[Passage provided]

The successful phase 2 of camidanlumab tesirine [Citation5] has provided further clinical proof of concept for this ADC class, and it is hoped that a route to approval and patient benefit can be found for this highly active agent. PBD ADCs can clearly have significant single-agent activity in a relapsed/refractory setting, but the ability to combine with standard treatments, or rationally with other agents (e.g. gemcitabine [Citation12]), with the potential to reduce dosing and as a result decrease toxicity, will be crucial in the long-term therapeutic strategy for these agents.
With increasing clinical experience, common toxicities related to this ADC class are becoming evident. These include hematological, liver enzyme abnormalities, fatigue, skin toxicities, and effusions, the latter two generally becoming evident after several cycles of treatment and can be cumulative [Citation2–5]. Most of these adverse events are reversible and manageable with dose delays and/or reductions. Clinical experience has also further highlighted the importance of optimizing dose scheduling (including dose reduction in later cycles as in both pivotal phase 2 studies [Citation3,Citation5]) to reduce the potential for delayed toxicities. Target-related toxicities have also been observed, most notably the rare occurrence of Guillain-Barré syndrome or polyradiculopathy in cHL patients treated with camidalumab tesirine targeting CD25 [Citation4,Citation5]. Interestingly, this has not been observed in non-HL [Citation4] or leukemia patients [Citation13] treated with this agent suggesting it may be both target and indication dependent.

[/Passage provided]

_Questions to answer:_
• a. List the common toxicities of this ADC class that the PBD ADC passage names.
• b. According to the PBD ADC passage, in which patients has the rare occurrence of Guillain-Barré syndrome or polyradiculopathy been observed?
• c. Resume the PBD ADC passage, starting right after its final sentence.
The items that come next have nothing to do with the PBD ADC passage and can be set aside.

[Information shown]

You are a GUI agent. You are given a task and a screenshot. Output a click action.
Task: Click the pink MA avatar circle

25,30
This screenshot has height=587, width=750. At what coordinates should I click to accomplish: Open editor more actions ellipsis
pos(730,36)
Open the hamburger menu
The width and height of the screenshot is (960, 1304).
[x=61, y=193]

[/Information shown]

_Exercise responses:_
• a.
- Hematological toxicities
- Liver enzyme abnormalities
- Fatigue
- Skin toxicities
- Effusions

• b. In cHL patients treated with the agent targeting CD25.

• c.
The choice of patient population is clearly key for agents such as loncastuximab tesirine as highlighted by the recent discontinuation of the phase 2 study of Lonca-R in previously untreated unfit/frail patients with DLBCL (LOTIS-9). This has some analogy to the experience with vadustuximab talirine, where, despite impressive preclinical and early-phase clinical data in AML, the phase 3 CASCADE trial was terminated early due to toxicity in this older population of HMA-eligible patients who are more susceptible to toxicity [Citation14].
The initial promise of ADCs delivering PBD dimers has borne fruit with the major successes to date being in the hematological setting, where accessibility to ADC, high and relatively homogeneous target antigen expression levels, and inherent sensitivity to PBD dimers such as SG3199 [Citation15] may all play a role. Ongoing studies will determine if a satisfactory therapeutic index can be consistently achieved in a solid tumor setting. It will be interesting to see if the use of the more stable linker in mipasetamab uzoptirine (ADCT-601) [Citation11] has a positive effect, and future strategies employing lower potency PBD dimers (which may necessitate an increased drug-to-antibody ratio) may also have potential [Citation16].
Declaration of interest
In addition to his academic positions, JA Hartley was a founder scientist of Spirogen Ltd and has an equity interest in ADC Therapeutics. He is also on the Scientific Advisory Board of Spirea Ltd. The author has no other relevant affiliations or financial involvement with any organization or entity with a financial interest in or financial conflict with the subject matter or materials discussed in the manuscript apart from those disclosed.
Reviewer disclosures
Peer reviewers on this manuscript have no relevant financial or other relationships to disclose.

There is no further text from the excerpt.